> **The task**
Which of the lines below holds the string "computer"? Copy every line that does.

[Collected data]
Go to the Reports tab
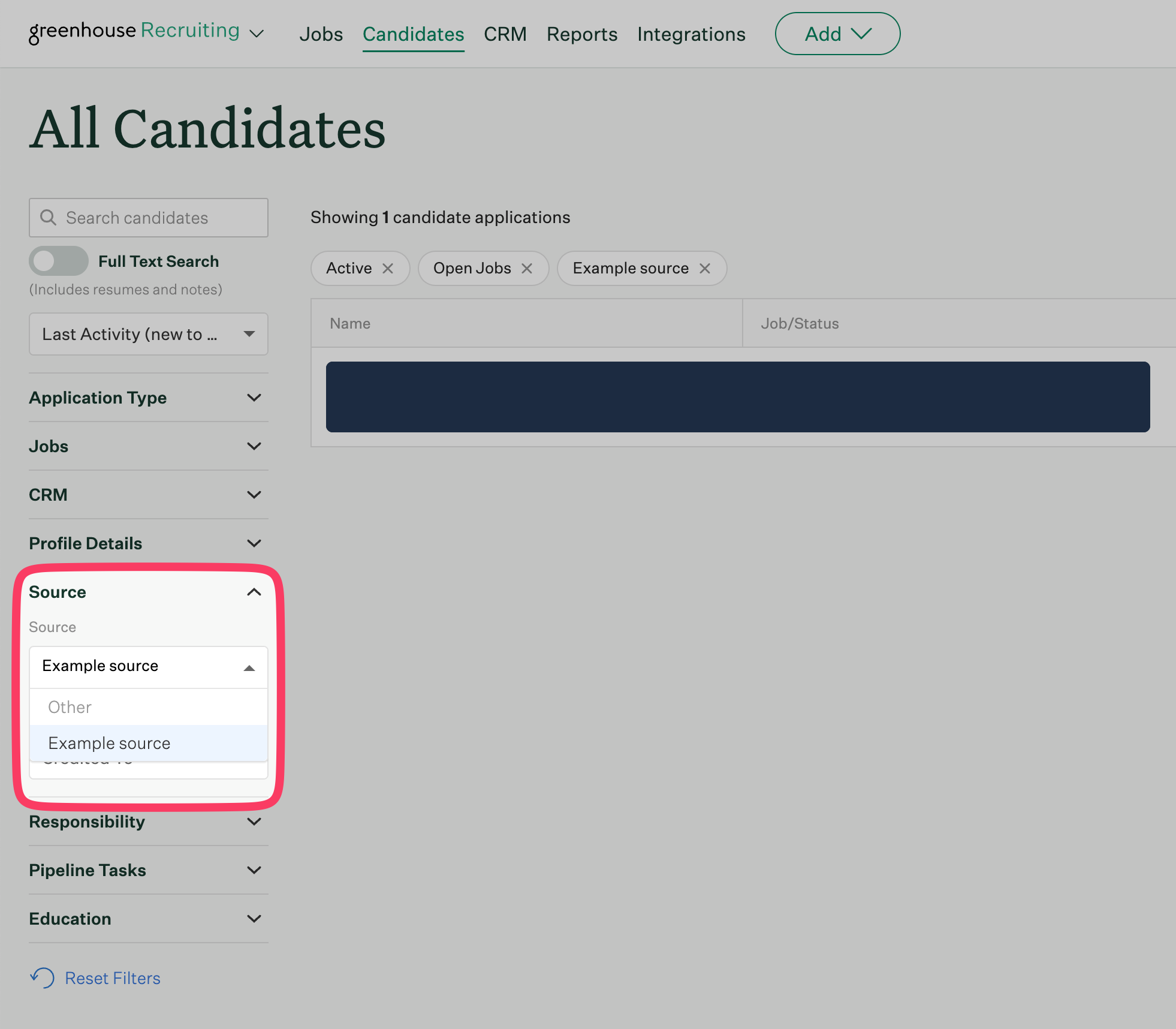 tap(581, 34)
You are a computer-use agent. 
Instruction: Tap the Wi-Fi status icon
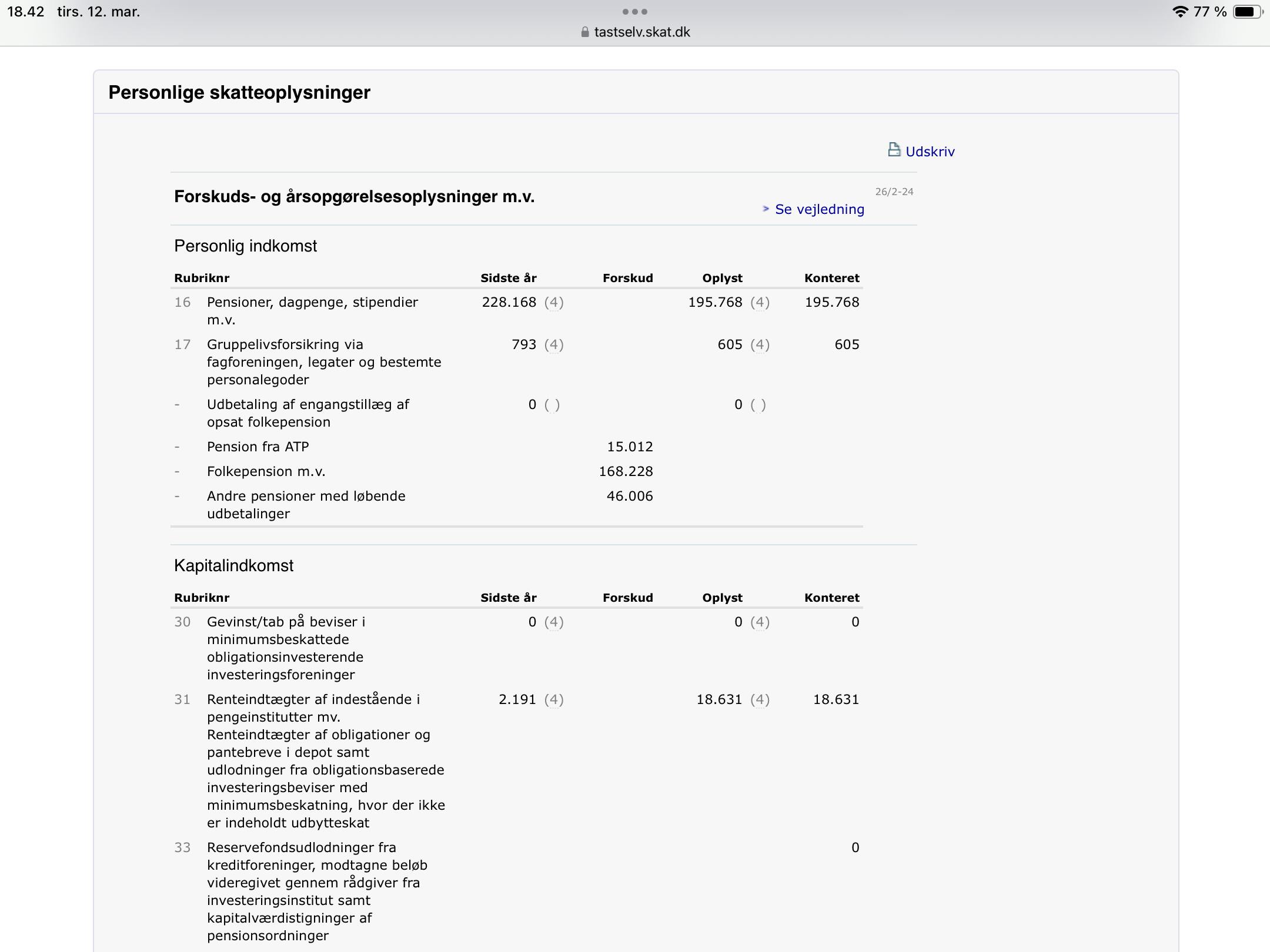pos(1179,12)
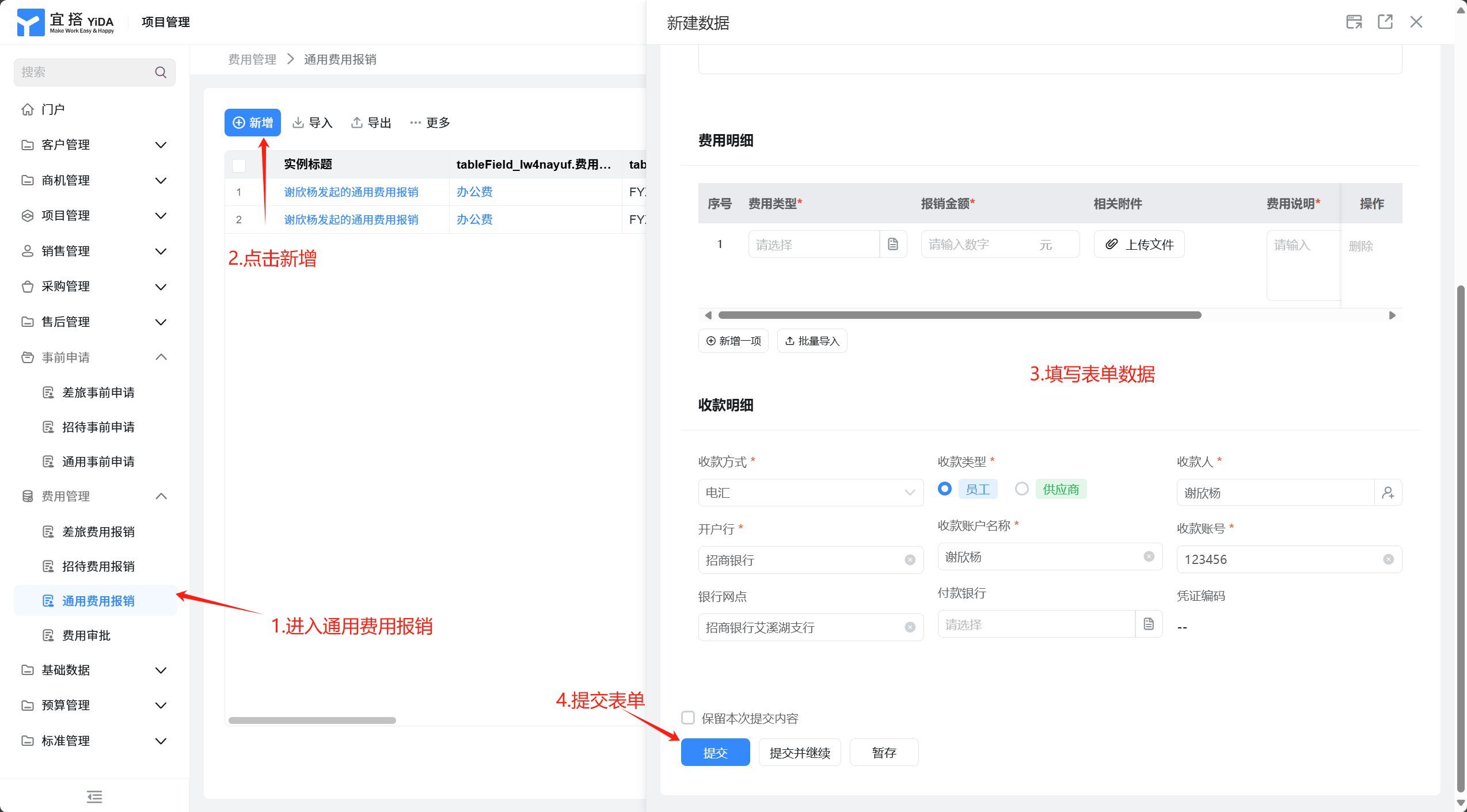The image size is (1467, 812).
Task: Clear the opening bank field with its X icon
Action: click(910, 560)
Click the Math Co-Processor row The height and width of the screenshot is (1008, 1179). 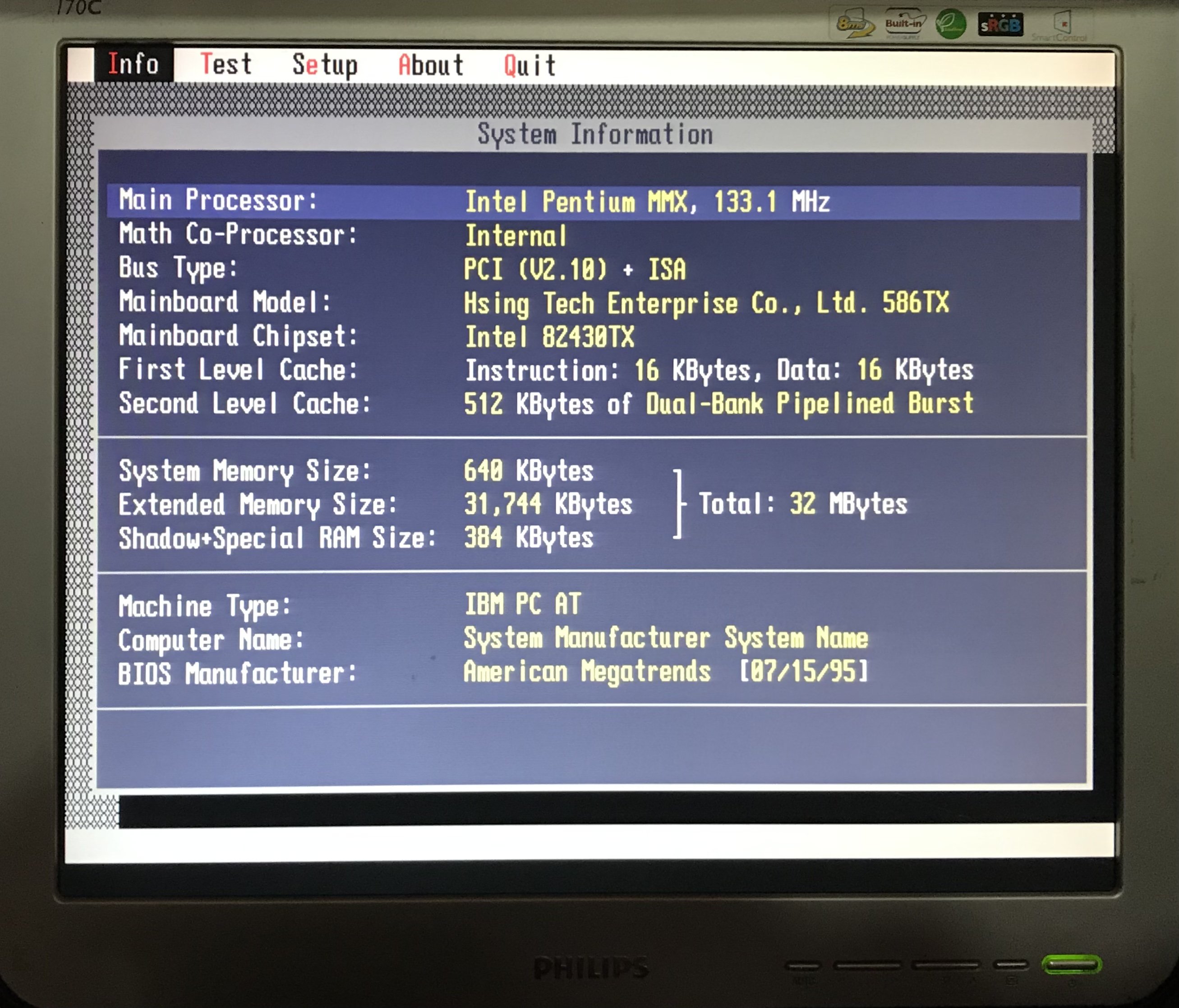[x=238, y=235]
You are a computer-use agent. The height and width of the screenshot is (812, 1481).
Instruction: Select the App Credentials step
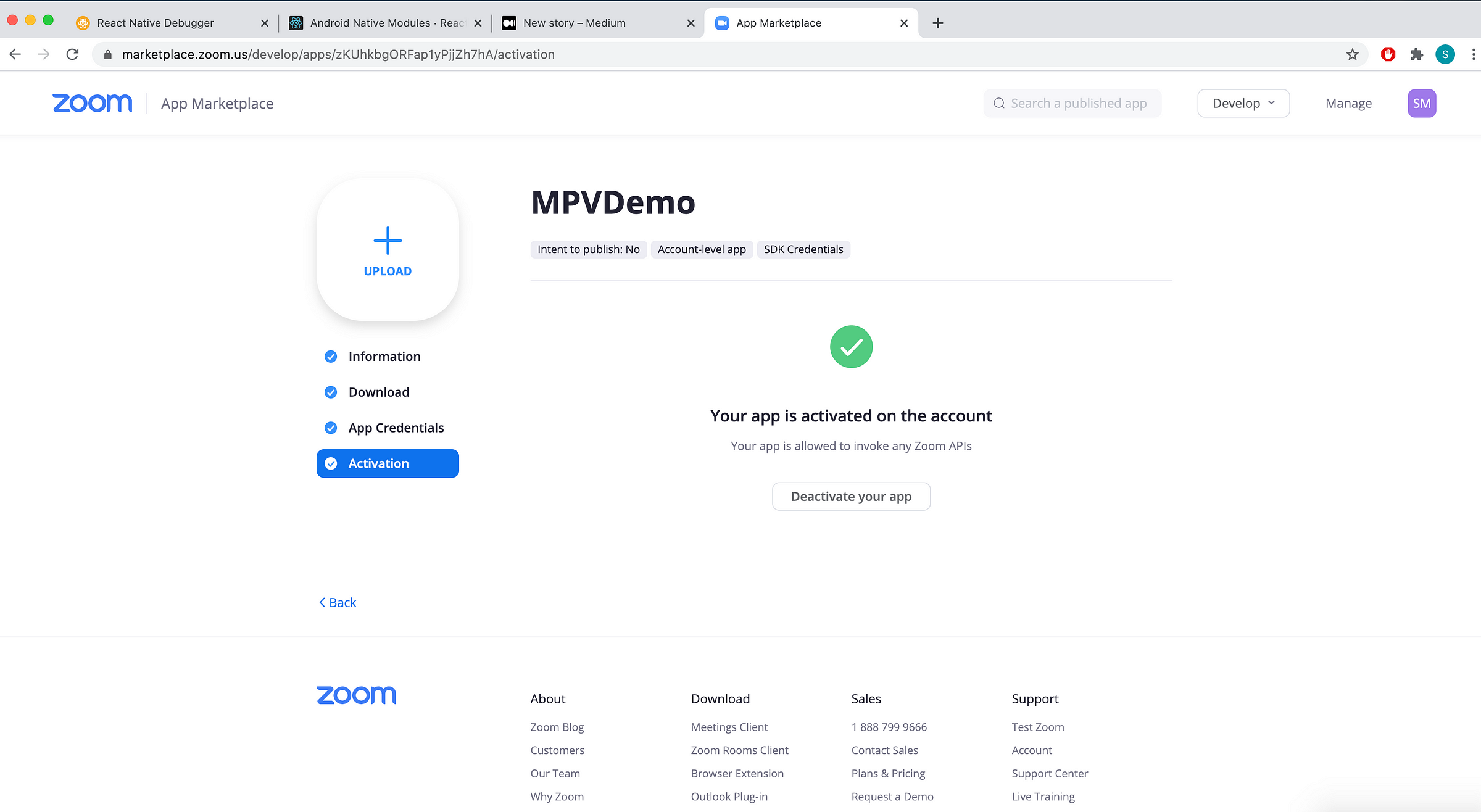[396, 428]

> **Task output**
You are a computer-use agent. 
You are a computer-use agent. The height and width of the screenshot is (812, 1481).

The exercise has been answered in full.